Who’s Pi-Cheng Hsiu
January 1st, 2022
Embedded Software and Intermittent Computing
Dr. Pi-Cheng Hsiu received the Ph.D. degree in computer science and information engineering from National Taiwan University in 2009. He is currently a Research Fellow (Professor) and the Deputy Director of the Research Center for Information Technology Innovation (CITI), where he leads the Embedded and Mobile Computing Laboratory, and is also a Joint Research Fellow with the Institute of Information Science, Academia Sinica, Taiwan, a Jointly Appointed Professor with the Department of Computer Science and Engineering, National Chi Nan University, and a Jointly Appointed Professor with the College of Electrical Engineering and Computer Science, National Taiwan University. He was a Visiting Scholar with the Department of Computer Science, University of Illinois at Urbana-Champaign, in 2007 and with the Department of Electrical and Computer Engineering, University of Pittsburgh, in 2019.
Dr. Hsiu constantly publishes papers at the premier venues in embedded systems, real-time systems, and design automation. His works were respectively nominated for the Best Paper Awards at IEEE/ACM CODES+ISSS 2019, 2020, and 2021, of which the last two received the Best Paper Awards in a row. He is a recipient of the 2019 Young Scholars’ Creativity Award of the Foundation for the Advancement of Outstanding Scholarship, the 2019 Exploration Research Award of the Pan Wen Yuan Foundation, and the 2015 Scientific Paper Award of the Y. Z. Hsu Science and Technology Memorial Foundation. He serves as an Associate Editor of the ACM Transactions on Cyber-Physical Systems, Track Co-Chairs of IEEE/ACM ISLPED and ACM SAC, and in the Technical Program Committees of major conferences in his field, including RTSS, RTAS, CODES+ISSS and DAC.

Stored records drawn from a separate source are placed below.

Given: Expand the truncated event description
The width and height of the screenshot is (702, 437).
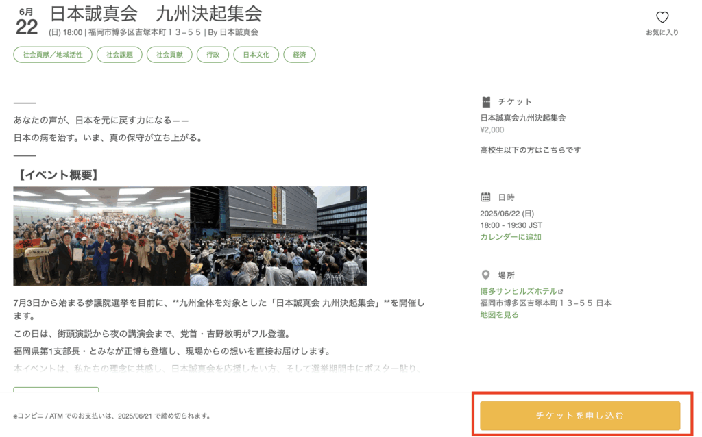Looking at the screenshot, I should click(x=56, y=389).
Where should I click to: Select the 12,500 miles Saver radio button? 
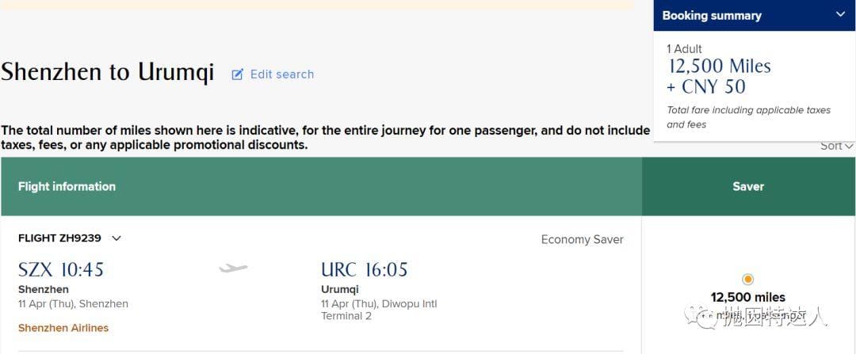click(748, 280)
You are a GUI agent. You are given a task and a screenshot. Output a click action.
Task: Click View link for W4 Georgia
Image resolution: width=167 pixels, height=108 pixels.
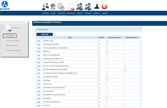click(39, 98)
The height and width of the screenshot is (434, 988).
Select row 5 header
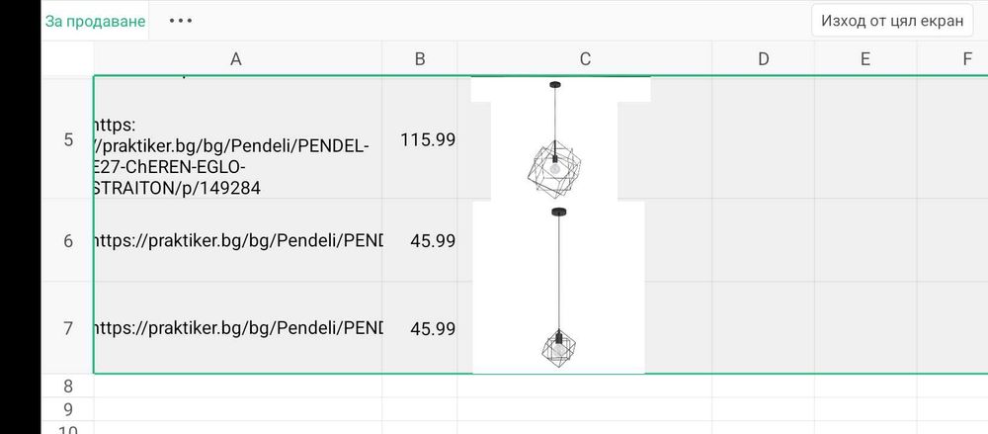pos(68,139)
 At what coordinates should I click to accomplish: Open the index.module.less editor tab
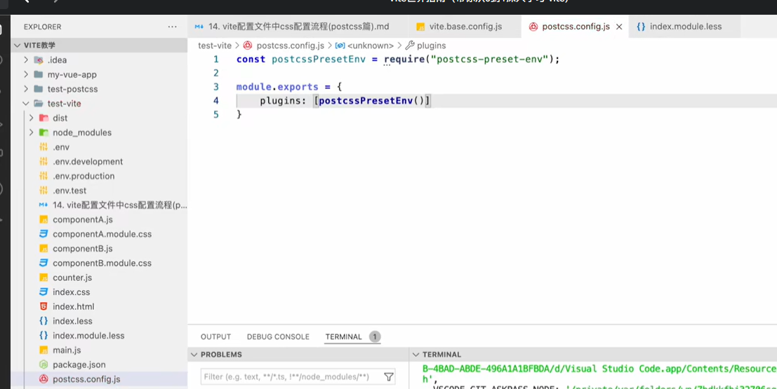[x=685, y=27]
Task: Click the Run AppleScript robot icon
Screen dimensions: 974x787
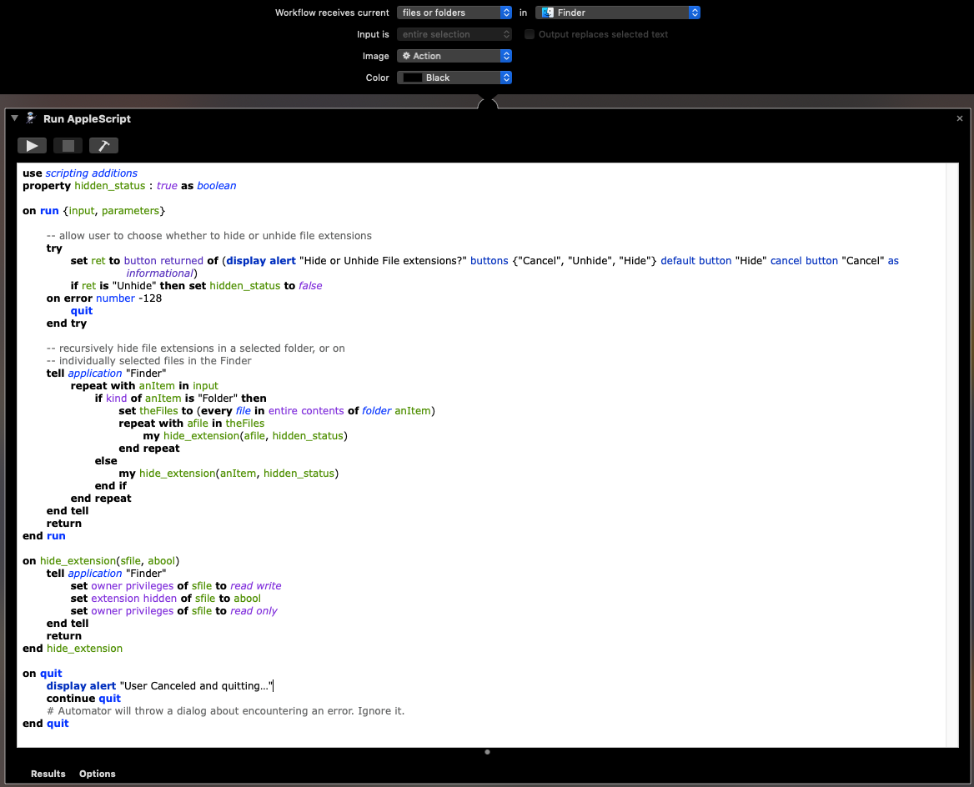Action: 29,118
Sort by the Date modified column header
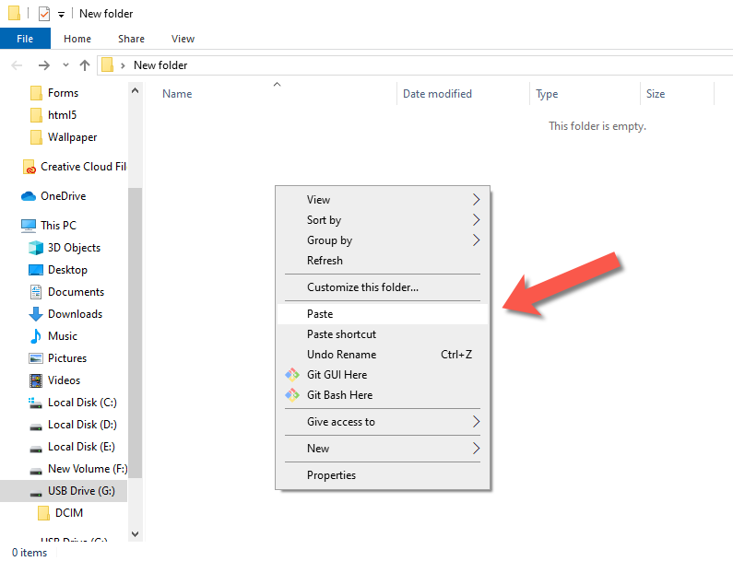This screenshot has width=733, height=561. [437, 94]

Dr. Hsiu’s research goal is to realize Intermittent Artificial of Things (iAIoT), enabling battery-less IoT devices to intermittently execute deep neural networks (DNN) via ambient power. iAIoT is a novel research direction at the intersection of intermittent computing and deep learning, and once realized, would create innovative applications.

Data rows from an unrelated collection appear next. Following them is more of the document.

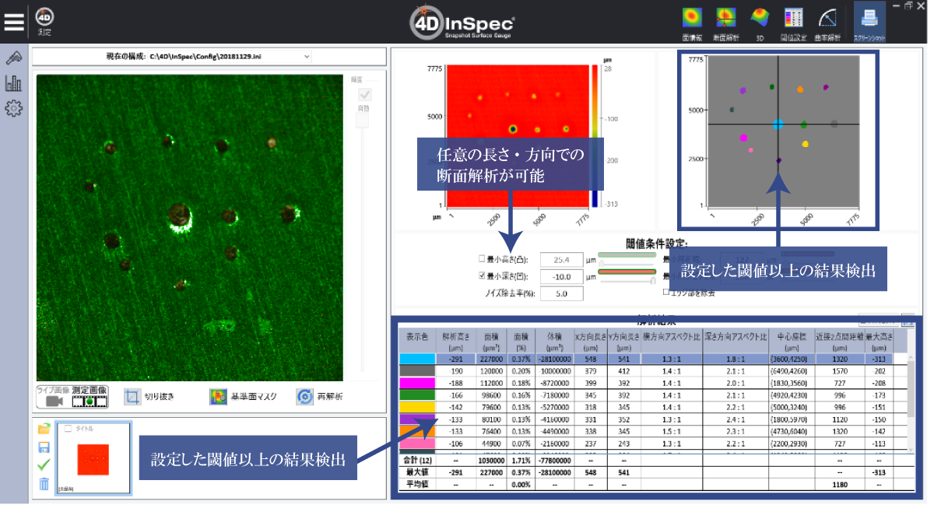Image resolution: width=934 pixels, height=512 pixels.
Task: Open the 面情報 surface info view
Action: click(x=692, y=22)
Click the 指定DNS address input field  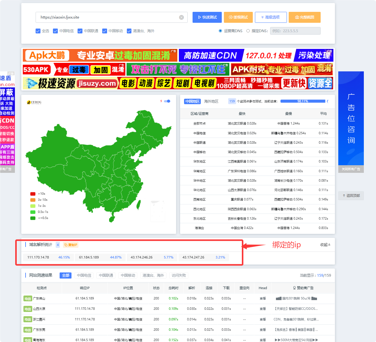(295, 31)
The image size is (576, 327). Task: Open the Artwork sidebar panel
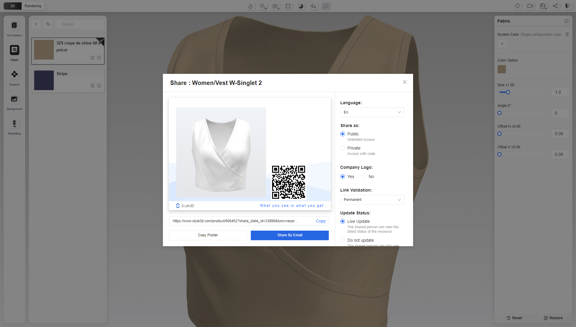(x=14, y=74)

He has led a research team to release a suite of system runtime and libraries, facilitating AI and IoT application developers to easily build low cost, intermittent-aware inference systems. In particular, an intermittent operating system (TCAD’20), which was the first attempt to allow multitasking and task concurrency on intermittent systems, makes complicated intermittent applications increasingly possible. The HAWAII middleware (TCAD’20), which comprises an inference engine and API library, enables hardware accelerated intermittent DNN inference. In addition, the iNAS framework (TECS’21) was the first framework that introduces intermittent execution behavior into neural architecture search to automatically find intermittently-executable DNN models. HAWAII and iNAS received the Best Paper Awards, respectively, for two years in a row at IEEE/ACM CODES+ISSS 2020 and 2021. Such recognition indicates the innovativeness of his research and contributions to the community.